质粒中提中文版(Omega)

中提质粒步骤材料准备：灭菌250或500mL三角瓶，托盘天平，5mL移液枪及枪头，卫生纸，废液缸，记号笔，50mL圆底离心管，15mL尖底离心管步骤：1.集菌将100mL菌液分批倒入50mL圆底离心管中，室温12000rpm离心1min，弃流出液体，打开盖倒置吸水纸上控干。2.加入2.5mLsolutionI（提前加入RNase，4℃保存），重悬细菌沉淀（可使用5mL移液枪吹打）。

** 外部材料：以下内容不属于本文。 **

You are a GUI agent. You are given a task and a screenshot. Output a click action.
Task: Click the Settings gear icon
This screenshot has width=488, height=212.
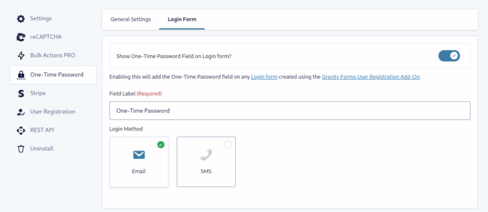pos(20,19)
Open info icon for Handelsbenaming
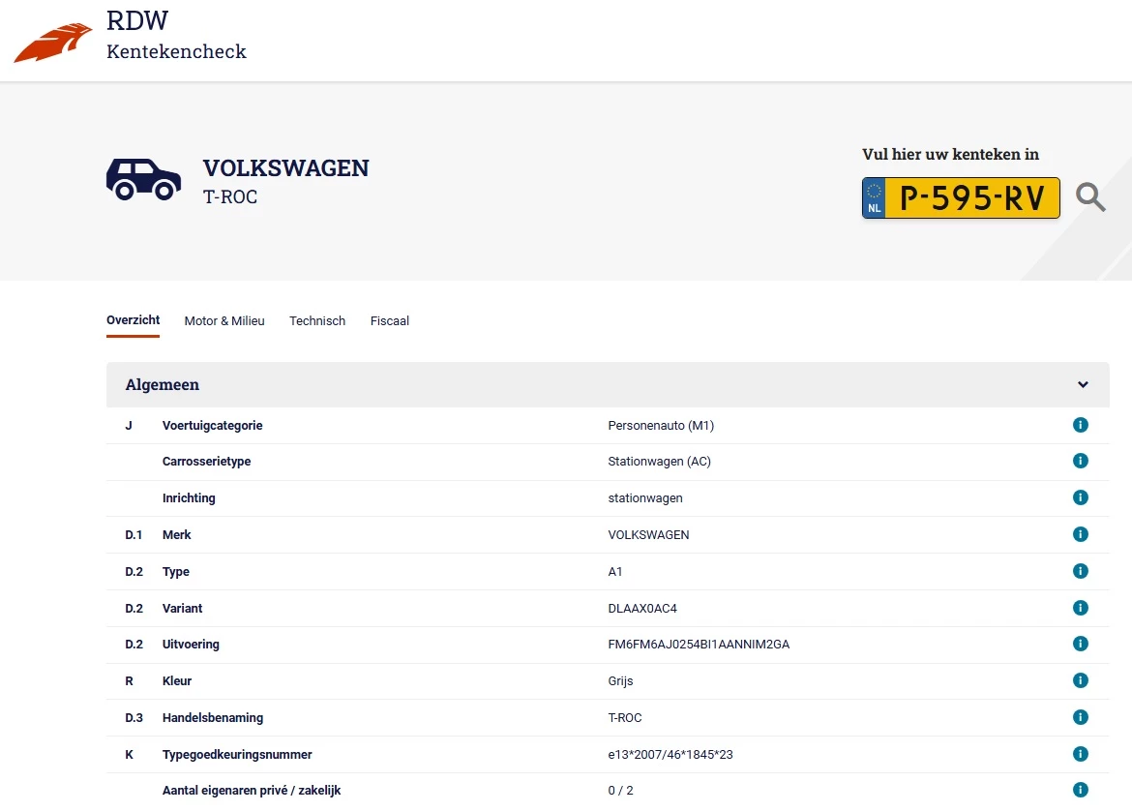 1081,717
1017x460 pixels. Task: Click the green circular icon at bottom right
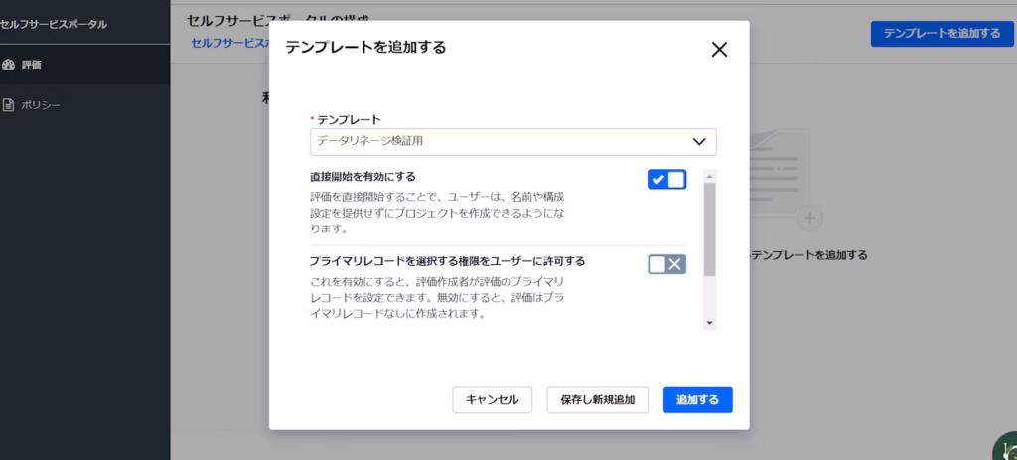pos(1006,449)
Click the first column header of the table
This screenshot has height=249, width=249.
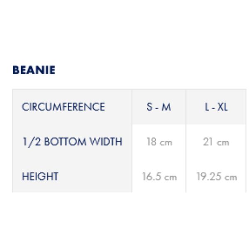[63, 107]
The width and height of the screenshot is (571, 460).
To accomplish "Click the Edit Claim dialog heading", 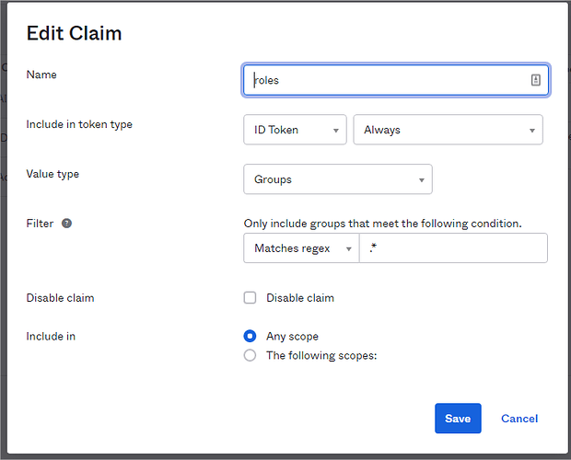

3.加入2.5mLsolutionII，轻柔混匀（颠倒离心管7-10次），以获得清亮的裂解物，室温静置3-5min。（此步主要是碱裂解细菌，使其中的蛋白质和DNA变性，反应时间不能太长，否则容易使大肠杆菌的基因组DNA断裂成小片段，污染质粒DNA）4.加入1.25mLBufferN3，轻柔混匀（颠倒离心管7-10次），直至形成白色沉淀，室温静置2-3min。5.4℃12000rpm离心10min，使白色沉淀沉于底部。6.取出一个LysateClearanceFilterSyringe，抽出活塞，小心将5中液体全部转移至注射器中（注射器可不放活塞直接直立于4中的离心管中，液体不会出来），室温静置2min。7.将6中注射器放置于一新的15mL离心管，轻推注射器活塞，使液体流入离心管中。8.加入0.1倍体积的ETR（约600uL）至过滤后的液体中，混匀（颠倒离心管7-10次），冰浴20min，期间颠倒离心管几次。（此期间准备一个Hind-BindDNAmidiColumn加入2mLGPSBuffer，室温静置10min，4000rpm离心5min）9.42℃温浴5min，溶菌液变浑浊，室温4000rpm离心5min，则ETR沉入底部。10.小心将上层液体转移至一新的15或10mL离心管中，加入0.5倍体积的EtOH（约2.5mL），轻柔混颠倒5-6次，室温静置2min。11.将10中液体加入柱子中，室温4000rpm离心5min，弃液体，重新装好柱子，直至液体全部滤过。12.加入3mLBufferHB，室温4000rpm离心5min，弃液体。13.加入3.5mLDNAWashBuffer，室温4000rpm离心5min，弃液体。14.重复1315.空甩洗脱柱，室温4000rpm离心15min。16.将结合柱置于一新的15mL离心管中，60℃温箱干燥10-15min。17.加入250uLElutionBuffer，室温静置2-3min，室温4000rpm离心10min。18.将洗脱下来的液体置于新的1.5mL离心管中，做好标记，测浓度并保存。